Come on Sony, give iTunes some DRM-free love. You know you want to!

There's Already DRM-Free Music At Amazon.... (2, Interesting)

pandrijeczko (588093) | more than 6 years ago | (#21996594)

...it's available on things called "compact disks".

Plus you get a nice plastic case, sleeve notes & a nice shiny disk that sounds better in a reasonable hi-fi than any lossy downloaded file.

Oh, and did I forget to mention that good music albums (of which there are thousands) do not have just one or two good tracks - that particular property is reserved for the "great unwashed" who never shop beyond the shelves of their local supermarket for music.

You mean ***PAY*** someone to cause the heads of my hard disk to write a few ones and zeroes????

Re:There's Already DRM-Free Music At Amazon.... (1)

Jugalator (259273) | more than 6 years ago | (#21996654)

You mean ***PAY*** someone to cause the heads of my hard disk to write a few ones and zeroes????
Using your attitude, there are already fees due to copyrights, and they're in this case applied to stuff called music.

Re:There's Already DRM-Free Music At Amazon.... (1)

pandrijeczko (588093) | more than 6 years ago | (#21997570)

You are missing my point entirely.

With a CD collection of 1000+ CDs, I have no problem paying artists for royalties or copyrights. I *DO* have a problem handing over money without getting something tangible in return - not to mention that I'm paying as much as (or even more than) what I can buy a complete CD for and get a nice shiny disk also.

Re:There's Already DRM-Free Music At Amazon.... (5, Informative)

Khyber (864651) | more than 6 years ago | (#21996768)

Umm, you apparently don't know much about "Compact discs" as many such discs HAVE DRM (Sony rootkit, anyone?) Look really closely at that album you're about to buy. Does the case have the SANCTIONED Compact Disc logo on the packaging? No? That's because any CD with any sort of DRM or modification (bonus data tracks) violates the Compact Disc Format, and is not allowed to carry that branding.

In other words, if you don't see the sanctioned logo [google.com] on front or back of the case on the actual paper inserts, odds are you have a DRM-laden disc.

Re:There's Already DRM-Free Music At Amazon.... (1)

jimicus (737525) | more than 6 years ago | (#21997156)

I don't know about your part of the world, but here in the UK record labels decided that the logo wasn't very important years before they introduced DRM.
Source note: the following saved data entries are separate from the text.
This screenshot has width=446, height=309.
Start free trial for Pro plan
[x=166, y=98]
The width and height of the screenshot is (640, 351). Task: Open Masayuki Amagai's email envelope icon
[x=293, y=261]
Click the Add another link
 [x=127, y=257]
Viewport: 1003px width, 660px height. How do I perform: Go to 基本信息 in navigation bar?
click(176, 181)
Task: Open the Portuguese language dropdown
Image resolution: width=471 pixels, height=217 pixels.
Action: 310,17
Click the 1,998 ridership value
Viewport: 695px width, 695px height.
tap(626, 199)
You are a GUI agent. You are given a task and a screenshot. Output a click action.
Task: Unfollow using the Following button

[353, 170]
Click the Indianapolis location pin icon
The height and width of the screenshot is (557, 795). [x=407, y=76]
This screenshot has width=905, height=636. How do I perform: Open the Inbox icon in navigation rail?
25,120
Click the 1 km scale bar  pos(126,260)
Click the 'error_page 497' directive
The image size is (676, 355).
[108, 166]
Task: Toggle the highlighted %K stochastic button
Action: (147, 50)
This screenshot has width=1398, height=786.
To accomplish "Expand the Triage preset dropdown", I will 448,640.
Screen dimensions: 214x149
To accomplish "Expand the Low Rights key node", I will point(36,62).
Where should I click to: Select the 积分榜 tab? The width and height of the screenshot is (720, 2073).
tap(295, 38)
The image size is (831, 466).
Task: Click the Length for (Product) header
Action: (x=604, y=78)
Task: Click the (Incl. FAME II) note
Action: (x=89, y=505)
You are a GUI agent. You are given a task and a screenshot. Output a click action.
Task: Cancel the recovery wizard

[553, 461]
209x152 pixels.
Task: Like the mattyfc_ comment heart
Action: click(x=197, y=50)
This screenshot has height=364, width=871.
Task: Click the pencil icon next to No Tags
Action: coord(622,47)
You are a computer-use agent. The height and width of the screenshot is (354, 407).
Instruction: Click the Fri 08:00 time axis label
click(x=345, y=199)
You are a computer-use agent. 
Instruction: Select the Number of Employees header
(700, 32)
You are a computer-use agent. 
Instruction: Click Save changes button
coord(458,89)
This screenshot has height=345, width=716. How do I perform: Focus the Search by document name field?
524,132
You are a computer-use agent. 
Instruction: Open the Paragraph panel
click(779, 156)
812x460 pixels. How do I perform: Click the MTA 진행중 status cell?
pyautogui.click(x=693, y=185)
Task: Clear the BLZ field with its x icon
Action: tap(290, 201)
For some odd reason, it seems putting a 12cm shiny polycarbonate disc in a suitably sized box, printing an insert and having record stores put it with all the other 12cm shiny discs was enough to ensure customers didn't get confused at the lack of the logo.

Re:There's Already DRM-Free Music At Amazon.... (1)

Corporate Troll (537873) | more than 6 years ago | (#21997604)

Well, I don't know about you, but I'm in continental Europe. While most cases have the CD-Logo (heck, if you buy empty cases they have the CD logo), it's not where you need to look. Look on the disk itself. If the logo is on it, you're safe. However, the logo is pretty much missing on all new CD releases. Also look at the back of the CD, if it says "may not play on a car radio" is means DRM.

Occasionally, I do browse CDs in a normal CD Shop. Everytime I feel like buying a CD, I watch for those signs. I haven't bought a CD in over 3 years. :-(

Re:There's Already DRM-Free Music At Amazon.... (1)

WK2 (1072560) | more than 6 years ago | (#21997224)

Umm, you apparently don't know much about "Compact discs" as many such discs HAVE DRM (Sony rootkit, anyone?)

That's not quite the same thing. The music on the CD is encoded without DRM. The CDDA format does not allow DRM. Many music manufacturers add trojans (such as Sony's rootkit) to the CD, which is similar, but not quite the same thing. A Linux user won't notice the trojan. A Mac user won't notice the trojan. Someone who puts the CD into a standalone player won't notice the trojan. Someone who uses Windows, and has patched their registry to fix the Autoplay security bug won't notice the trojan. OTOH, perhaps it is the same thing. I always think of DRM as inconveniencing most of the people who use it, and requiring special software.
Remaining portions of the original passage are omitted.